*Given passage*:
···
Carlo Scarpa (2 June 1906 – 28 November 1978) was an Italian
architect and designer. He was influenced by the materials, landscape, and history of Venetian culture, as well as that of Japan.[1] Scarpa translated his interests in history, regionalism, invention, and the techniques of the artist and craftsman into ingenious glass and furniture design.[2][3][4]
Biography
Scarpa was born in
Venice on 2 June 1906. Much of his early childhood was spent in
Vicenza, where his family relocated when he was two years old. After his mother's death when he was 13, he moved with his father and brother back to Venice. Carlo attended the
Academy of Fine Arts where he focused on architectural studies. After he graduated from the Academy with the title of Professor of Architecture, he apprenticed with the architect Francesco Rinaldo. Scarpa married Rinaldo's niece, Nini Lazzari (Onorina Lazzari).
However, Scarpa refused to sit the pro forma professional exam administered by the Italian government after
World War II. As a consequence, he was not permitted to practice architecture without associating with an architect. Hence, those who worked with him (clients, associates, craftspersons, etc.) called him "Professor", rather than "architect".
···
*Task requirements*:
(a) Duplicate the passage on Carlo Scarpa starting at "Carlo Scarpa (2" and ending at "Lazzari (Onorina Lazzari).".
(b) Pick out every line of the records that contains the string "width".

*Source records*:
···
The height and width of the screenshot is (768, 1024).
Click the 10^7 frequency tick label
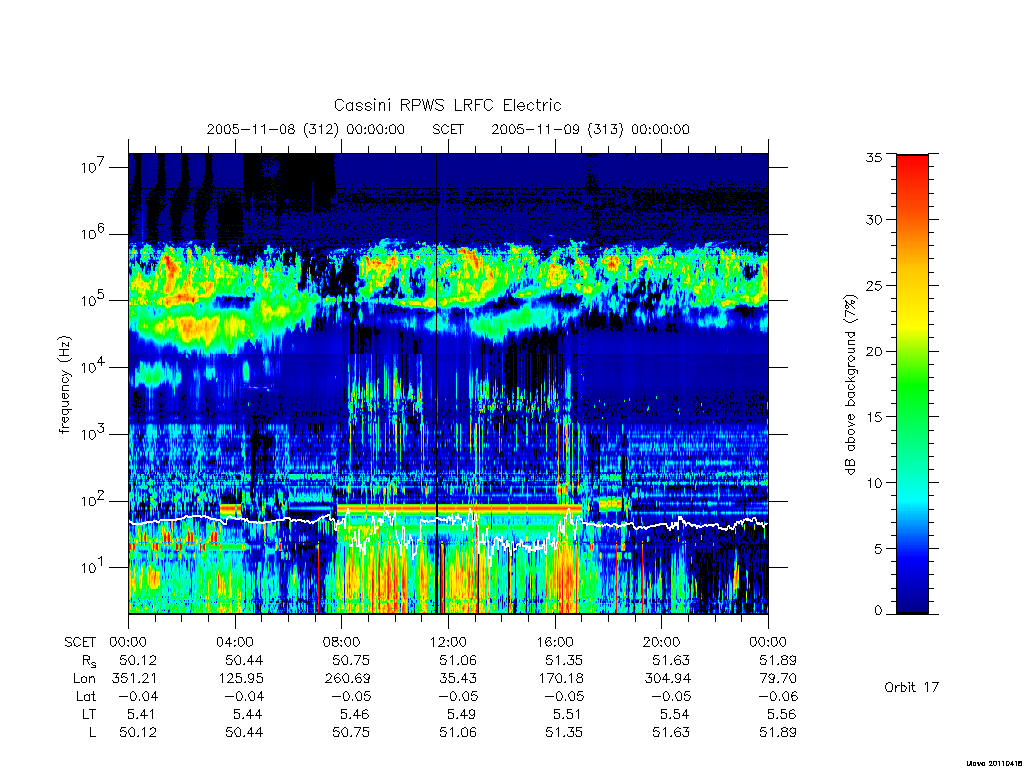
···
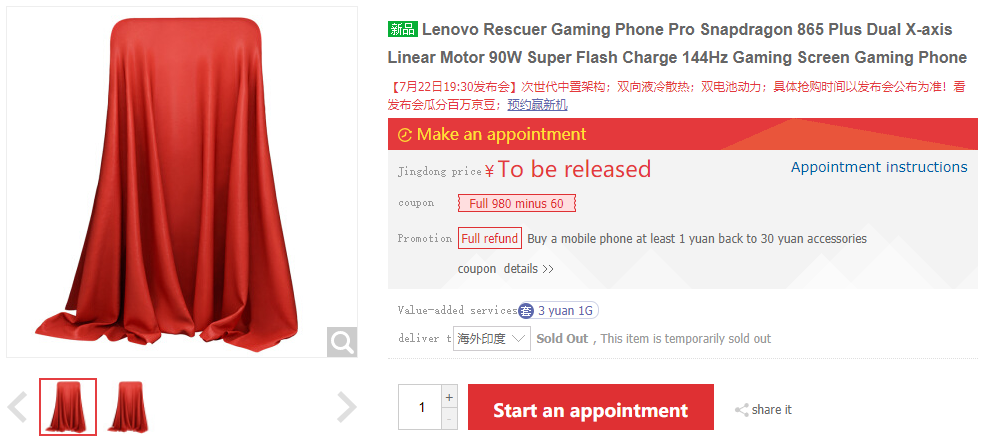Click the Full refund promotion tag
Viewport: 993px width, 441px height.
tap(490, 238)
···
*Answer list*:
(a)
Carlo Scarpa (2 June 1906 – 28 November 1978) was an Italian
architect and designer. He was influenced by the materials, landscape, and history of Venetian culture, as well as that of Japan.[1] Scarpa translated his interests in history, regionalism, invention, and the techniques of the artist and craftsman into ingenious glass and furniture design.[2][3][4]
Biography
Scarpa was born in
Venice on 2 June 1906. Much of his early childhood was spent in
Vicenza, where his family relocated when he was two years old. After his mother's death when he was 13, he moved with his father and brother back to Venice. Carlo attended the
Academy of Fine Arts where he focused on architectural studies. After he graduated from the Academy with the title of Professor of Architecture, he apprenticed with the architect Francesco Rinaldo. Scarpa married Rinaldo's niece, Nini Lazzari (Onorina Lazzari).

(b)
The height and width of the screenshot is (768, 1024).
Viewport: 993px width, 441px height.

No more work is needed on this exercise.